Belge alıntısı:
###
26 Ekim 2021 Salı

Dağın Evliyası ve Şehrin Evliyası

Asgari ücretle çalışan, evinin geçimini güç sağlayan bir tanıdığım vardı. Bir kızı lisede okuyordu. Bir gün kendisine, okula nasıl gidiyor dedim. Servisle dedi. Durumun belli. Al kendisine bir abonman. Toplu taşıma ile gidip gelsin dedim. “Kız çocuğu. Onu otobüsle göndermem. Ortamı biliyorsun” dedi. Kendin bilirsin ama otobüsle gidip gelirken insanları tanır, hayatı öğrenir dedimse de ikna edemedim.

Bir yıl sonra kızımız liseyi bitirdi. Bir duydum ki kızımız internette tanıştığı başka şehirden birine kaçmış. Birkaç ay sonra da kızı, gece vakti şehirlerarası yola bırakıvermişler. Gece vakti bir başına yol kenarında bekleyen bu kızı, yoldan geçmekte olan bir kamyon ya da tır şoförü, babasının ikamet ettiği şehre kadar getirivermiş.

*

Son sınıf bir kız öğrenci, lavaboda düşüp bayılmış. Ambulans çağrılarak hastaneye götürülür. Kızımız bir kutu hap içmiş. Midesini yıkarlar. Kızımız kendisine geldikten sonra nedir derdin, seni intihara götüren sebep ne dendiğinde, bir sevgilisi varmış. Araları bozulmuş. Çareyi intihara kalkışmada bulmuş. Kimmiş bu uğruna intiharı göze alacak şanslı eniştemiz, tanır mıyım dendiğinde; yok, tanımazsın. Kendisi şehirde kepçe operatörlüğü yapıyor denir. Nasıl tanıştınız sorusuna, bir arkadaş vasıtasıyla der ilçede oturan kızımız.

Okul bittikten sonra diplomaları hazırlamak için mezunların kimlik bilgilerini sorguladığımda, kızımızın soyadının değişmiş olduğunu gördüm. Evlerini aradım. Yeni soyadı doğru idi. Ablam evlendi dedi erkek kardeşi. Ne zaman evlendi? Baban okula bir gelsin dedim. Baba, “Okulun son günü karne almaya gidiyorum diye evden çıkan kızımız, karne almaya gitmemiş. Eve gelmeyince aradık taradık. Kızımız daha önce uğruna intihara kalkıştığı kişiye kaçmış. Şu anda falan şehirde. Rızamız ve bilgimiz dışında gelişen bu olayın ardından gidip kızımızı getirdik ve hemen düğünlerini yaptık” dedi.

Bildiğim kadarıyla kızımız bu evliliğin ardından baba ocağına döndü. Uzun süre ayrı kaldılar. Çocuğunu da baba evinde doğurdu ve büyüttü. Sonra yeniden bir araya geldiler. Şimdi evlilikleri nasıl gidiyor bilmiyorum.
###
Verilen malzeme:
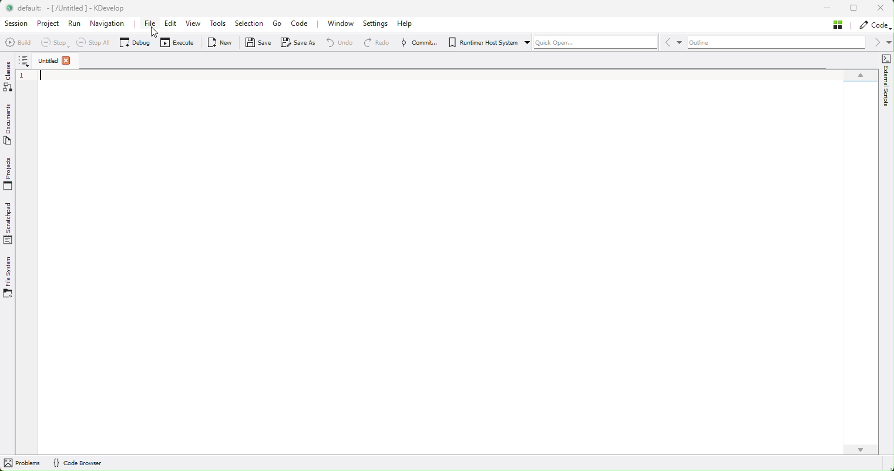  What do you see at coordinates (195, 25) in the screenshot?
I see `View` at bounding box center [195, 25].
###
Verilen görevler:
1. Evden kaçan kız öğrencileri anlatan yazıya göre, intihara kalkışan son sınıf öğrencisinin sevgilisi şehirde hangi işi yapıyordu?
2. Evden kaçan kız öğrencileri anlatan yazıyı bıraktığı yerden devam ettirin.

Görevlere göre yanıtlar:
1. Şehirde kepçe operatörlüğü yapıyordu.

2.
Bu iki örnek çocuklarımızın ya İnternet ya da arkadaş aracılığıyla tanıştıkları kişilerle kaçarak evlendiklerine ve evliliklerinin devam etmediğine bir örnektir. Bu demek değildir ki bu yollarla evlenenlerin evlilikleri yürümüyor. Bu yolla evlenip de huzurlu bir şekilde evlilikleri devam edenler de olabilir. Birbirini tanıyarak evlenenler arasında bile geçim olmayabiliyor. Çünkü evlilik kapalı bir kutudur. Bazen iki iyi insan bile doku uyuşmazlığından evliliklerini sonlandırabiliyor.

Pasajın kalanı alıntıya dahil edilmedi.